でも里美姉さんは、株式会社岩崎で漁船を購入し維持管理、漁師を社員として雇用という形で収入の安定を考えてくれている。」
「大漁になっても収入は増えないってことか?」
「そうだね、でも大漁だと単価が下がるから必ずしも喜ばしい事でもないんだ、沢山働かないといけないし、高く売れる蟹とかが程よく獲れる状態が続くのが理想なんだが、一年を通して獲れる訳でもないからな。」
「現役の漁師さん達とはうまく行ってるのか?」
「ああ、将来に向けて色々相談してるよ漁業の有り方とか、養殖の比率を上げて行こうとかね。
でも何と言っても直売所と食堂の存在が大きいよ、量は多くなくても、売りたい漁師さんからバランス良く高めに仕入れてくれてるから、漁師さんの側も特に質の良いのを選んで渡しているそうだ。
だから、高めでも売れるし、直売所の魚は国道の名物になりつつあるらしい。」
「高めと言っても町のスーパーよりは安いんだろ。
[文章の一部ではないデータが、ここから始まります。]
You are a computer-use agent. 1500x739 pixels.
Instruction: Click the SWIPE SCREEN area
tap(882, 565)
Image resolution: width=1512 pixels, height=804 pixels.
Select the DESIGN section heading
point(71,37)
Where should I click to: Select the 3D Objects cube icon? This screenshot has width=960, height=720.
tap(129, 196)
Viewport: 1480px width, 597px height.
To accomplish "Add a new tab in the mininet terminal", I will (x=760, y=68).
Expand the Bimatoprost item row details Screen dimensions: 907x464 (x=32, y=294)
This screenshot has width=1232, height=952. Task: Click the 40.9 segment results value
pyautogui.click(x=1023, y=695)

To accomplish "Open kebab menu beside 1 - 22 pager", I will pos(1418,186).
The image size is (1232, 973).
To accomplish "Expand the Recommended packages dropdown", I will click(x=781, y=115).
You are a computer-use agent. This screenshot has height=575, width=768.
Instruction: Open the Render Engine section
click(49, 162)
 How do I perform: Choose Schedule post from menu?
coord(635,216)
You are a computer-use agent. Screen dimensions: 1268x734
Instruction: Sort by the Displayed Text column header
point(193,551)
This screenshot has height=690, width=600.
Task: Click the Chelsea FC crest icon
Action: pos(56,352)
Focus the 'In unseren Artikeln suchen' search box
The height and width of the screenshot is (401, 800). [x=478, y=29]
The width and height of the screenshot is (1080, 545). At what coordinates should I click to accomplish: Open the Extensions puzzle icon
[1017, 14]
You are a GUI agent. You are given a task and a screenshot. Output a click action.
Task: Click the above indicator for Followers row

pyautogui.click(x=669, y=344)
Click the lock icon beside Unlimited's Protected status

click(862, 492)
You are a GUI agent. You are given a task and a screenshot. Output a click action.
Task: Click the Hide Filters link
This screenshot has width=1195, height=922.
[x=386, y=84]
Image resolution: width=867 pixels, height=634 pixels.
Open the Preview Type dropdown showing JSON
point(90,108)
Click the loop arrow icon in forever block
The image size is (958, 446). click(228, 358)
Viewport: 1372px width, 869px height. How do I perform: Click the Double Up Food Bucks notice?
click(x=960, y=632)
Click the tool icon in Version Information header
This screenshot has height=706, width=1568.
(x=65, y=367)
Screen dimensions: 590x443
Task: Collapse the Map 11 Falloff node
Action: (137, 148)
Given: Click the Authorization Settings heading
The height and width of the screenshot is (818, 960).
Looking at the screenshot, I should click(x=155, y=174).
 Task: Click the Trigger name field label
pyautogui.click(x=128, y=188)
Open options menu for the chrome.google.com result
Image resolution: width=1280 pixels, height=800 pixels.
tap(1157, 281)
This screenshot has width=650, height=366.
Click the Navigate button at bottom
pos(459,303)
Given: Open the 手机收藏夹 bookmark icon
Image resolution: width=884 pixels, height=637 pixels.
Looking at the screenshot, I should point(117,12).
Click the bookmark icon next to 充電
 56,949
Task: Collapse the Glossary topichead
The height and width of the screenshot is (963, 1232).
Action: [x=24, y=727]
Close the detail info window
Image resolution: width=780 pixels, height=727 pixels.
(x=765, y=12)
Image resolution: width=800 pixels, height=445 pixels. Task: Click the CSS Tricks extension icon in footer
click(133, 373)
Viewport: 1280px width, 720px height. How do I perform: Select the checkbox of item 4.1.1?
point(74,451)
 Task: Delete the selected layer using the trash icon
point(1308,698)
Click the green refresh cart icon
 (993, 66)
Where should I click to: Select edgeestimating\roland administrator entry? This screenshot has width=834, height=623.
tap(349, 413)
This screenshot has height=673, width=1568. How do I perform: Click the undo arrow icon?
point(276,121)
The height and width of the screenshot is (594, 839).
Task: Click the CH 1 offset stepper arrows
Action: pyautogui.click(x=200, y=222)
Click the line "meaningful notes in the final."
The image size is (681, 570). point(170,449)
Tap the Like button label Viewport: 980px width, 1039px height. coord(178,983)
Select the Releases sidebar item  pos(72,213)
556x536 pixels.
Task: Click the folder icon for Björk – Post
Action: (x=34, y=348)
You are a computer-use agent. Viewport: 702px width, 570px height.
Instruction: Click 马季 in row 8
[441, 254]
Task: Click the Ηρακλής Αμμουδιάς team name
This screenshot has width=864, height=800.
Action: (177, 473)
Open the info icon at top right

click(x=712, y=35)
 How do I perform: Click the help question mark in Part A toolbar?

」
「町のスーパーには並ばない様な魚が高値で売れてるそうだよ。
今は、観光客でも参加出来る様な競りを企画中なんだ、食堂とかの仕入れ担当者も参加すれば価格は維持出来るからね。
観光客が競り落とした魚は、手数料を貰ってその場で調理して提供しても良いだろう。」
「詐欺師のおっちゃん辺りが売り手になったらちょっと面白いエンターテイメントに出来そうだな。」
「魚介類の売り上げ大幅アップとまではならなくても、観光客を呼び込めたら嬉しいわね。」
「でも、スーパー銭湯が出来たとしても、観光的に弱くはないのか。」
「バスツアーに組み込んで貰う様に営業を掛けるとは聞いてるわね…、それで…、魅力ある観光地にしようと言われてるけど、私達、観光旅行の経験そんなにないのよね。」
「俺は修学旅行とここへ来る途中で立ち寄ったとこぐらいかな。」
「お父さまは遊びも大切だと言って下さるけど…。」
「君達何言ってんのよ。」
「あっ、里美姉さん…、何時から…。」
「職業訓練校の一期生は、バイト扱いの実習も経験して来たのでしょ、貯金はないのかしら?」
「少しは有りますけど、将来を考えると無駄遣い出来ません。」
「真面目に働くつもりがあったら将来の心配は要らないって、お父さまに言われてなかった?」
「そうですけど…、お金の問題だけではなくて…、旅館で泊まった経験は修学旅行だけですよ。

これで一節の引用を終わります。